Quantitative analysis of immunoblots. Representative image of the miniblots used for quantitative immunoblotting analysis of autoreactive antibodies in patients and controls. Total protein extracts from whole organs (mammary artery in the example) were separated by electrophoresis and transferred onto a nitrocellulose membrane. Membranes were incubated with the serum of different individuals (patients, left; controls, right) with the standard (200g/ml of pooled human IgG) and PBS (negative control). Fixed immunoglobulins (IgG in the example) were then revealed using the appropriate secondary antibody coupled to alkaline-phosphatase. Densitometric profiles of antibody reactivities in the two groups were acquired with a high-resolution CCD scanner. Densitometric profiles were determined by computer-assisted analysis, which allowed the rescaling and quantitative comparison of patterns of reactivity in the two groups (patients vs controls, bottom panel).

Immunohistochemistry

Topographic analysis of binding of autoreactive IgG to the target organs was performed by immunohistochemistry. pIgG from controls was coupled with a blue fluorescent dye (Fluorolink TM-Ab Cy5 labeling kit; Amersham), whereas pIgG from patients was coupled with a red fluorescent dye (Fluorolink TM-Ab Cy3 labeling kit; Amersham) following the manufacturer's instructions. Atherosclerotic samples were fixed in PBS/formaldehyde 4% and embedded in paraffin.
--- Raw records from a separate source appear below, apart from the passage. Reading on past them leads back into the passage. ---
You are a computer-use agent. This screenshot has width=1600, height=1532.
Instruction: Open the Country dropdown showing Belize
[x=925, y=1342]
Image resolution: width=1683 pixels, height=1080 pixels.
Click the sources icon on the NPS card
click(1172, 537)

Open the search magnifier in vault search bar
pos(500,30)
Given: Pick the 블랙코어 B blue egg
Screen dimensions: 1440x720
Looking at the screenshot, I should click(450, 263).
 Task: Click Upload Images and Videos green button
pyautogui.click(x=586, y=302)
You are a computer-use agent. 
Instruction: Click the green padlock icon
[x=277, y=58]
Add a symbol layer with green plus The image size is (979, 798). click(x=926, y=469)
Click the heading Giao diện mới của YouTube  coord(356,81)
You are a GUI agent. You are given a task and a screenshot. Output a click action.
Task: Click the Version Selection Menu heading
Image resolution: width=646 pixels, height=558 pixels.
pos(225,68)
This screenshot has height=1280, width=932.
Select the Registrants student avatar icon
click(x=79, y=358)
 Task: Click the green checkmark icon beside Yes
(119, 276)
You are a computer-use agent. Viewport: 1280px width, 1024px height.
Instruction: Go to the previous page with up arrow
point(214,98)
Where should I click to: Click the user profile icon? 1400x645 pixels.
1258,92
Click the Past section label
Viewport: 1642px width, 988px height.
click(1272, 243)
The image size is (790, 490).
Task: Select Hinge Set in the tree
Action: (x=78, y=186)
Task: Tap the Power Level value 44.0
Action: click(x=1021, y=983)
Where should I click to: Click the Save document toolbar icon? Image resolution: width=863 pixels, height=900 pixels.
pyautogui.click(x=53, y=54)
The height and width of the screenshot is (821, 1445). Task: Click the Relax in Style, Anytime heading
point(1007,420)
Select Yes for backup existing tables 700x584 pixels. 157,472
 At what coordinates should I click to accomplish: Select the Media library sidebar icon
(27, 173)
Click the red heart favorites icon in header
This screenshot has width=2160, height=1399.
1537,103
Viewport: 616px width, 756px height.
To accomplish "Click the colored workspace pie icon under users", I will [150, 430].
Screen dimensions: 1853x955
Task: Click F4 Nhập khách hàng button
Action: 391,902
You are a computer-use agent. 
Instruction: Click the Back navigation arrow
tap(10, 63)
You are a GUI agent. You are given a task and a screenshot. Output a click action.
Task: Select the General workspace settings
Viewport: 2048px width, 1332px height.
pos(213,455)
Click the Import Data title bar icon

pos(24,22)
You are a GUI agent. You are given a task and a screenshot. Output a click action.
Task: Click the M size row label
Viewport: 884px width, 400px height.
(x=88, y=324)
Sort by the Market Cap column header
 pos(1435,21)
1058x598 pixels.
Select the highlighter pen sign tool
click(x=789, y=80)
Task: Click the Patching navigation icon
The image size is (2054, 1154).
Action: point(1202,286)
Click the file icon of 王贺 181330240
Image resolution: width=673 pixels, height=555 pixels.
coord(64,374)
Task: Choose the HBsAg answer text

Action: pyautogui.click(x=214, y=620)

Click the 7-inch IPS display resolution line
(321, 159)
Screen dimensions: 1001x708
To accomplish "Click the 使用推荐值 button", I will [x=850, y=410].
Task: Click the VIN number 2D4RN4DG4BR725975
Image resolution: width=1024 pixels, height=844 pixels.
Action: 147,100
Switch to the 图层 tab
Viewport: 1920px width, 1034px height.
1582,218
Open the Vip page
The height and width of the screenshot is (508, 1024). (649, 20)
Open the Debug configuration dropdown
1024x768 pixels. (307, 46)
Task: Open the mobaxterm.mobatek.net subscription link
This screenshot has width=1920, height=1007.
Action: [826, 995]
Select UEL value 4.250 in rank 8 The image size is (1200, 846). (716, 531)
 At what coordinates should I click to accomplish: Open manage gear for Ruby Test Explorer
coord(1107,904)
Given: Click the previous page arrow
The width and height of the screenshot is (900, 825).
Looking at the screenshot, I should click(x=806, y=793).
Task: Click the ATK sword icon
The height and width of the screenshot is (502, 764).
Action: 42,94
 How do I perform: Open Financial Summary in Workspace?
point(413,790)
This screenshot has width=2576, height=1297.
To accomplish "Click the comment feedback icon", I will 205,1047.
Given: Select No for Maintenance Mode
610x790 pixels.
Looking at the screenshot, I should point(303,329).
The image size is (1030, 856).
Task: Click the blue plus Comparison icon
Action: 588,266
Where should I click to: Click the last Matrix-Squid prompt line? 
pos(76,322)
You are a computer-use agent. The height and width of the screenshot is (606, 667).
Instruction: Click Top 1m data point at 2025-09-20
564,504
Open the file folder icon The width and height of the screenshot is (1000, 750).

To compare the affinity of patients' and controls' pIgG for atherosclerotic tissue epitopes, seven consecutive sections were stained with various dilution ratios of patients' and controls' IgG mixtures (ratio patient/control: 1/0, 1/20, 1/4, 1/2, 1/1.3, 1/1, 2/1). Quantitative analysis of fluorescence was performed by confocal microscopy and a program developed with Qwin (Leica).

Statistical Analysis

Densitometric data from the blots were analyzed with the software IGOR (WaveMetrics, Lake Oswego, Oregon). The t test (Statview 5.0) was used to compare patient and control peak reactivities. To discriminate between groups of individuals, areas corresponding to peak optical density for each protein preparation were submitted to principal component analysis (PCA) (Jobson, 1992). Results of statistics on PCA data allowed the homology (ie, the clustering or overlapping of the symbols corresponding to individuals in different groups) and the homogeneity (ie, the relative variation of repertoires of antibody reactivities) to be determined.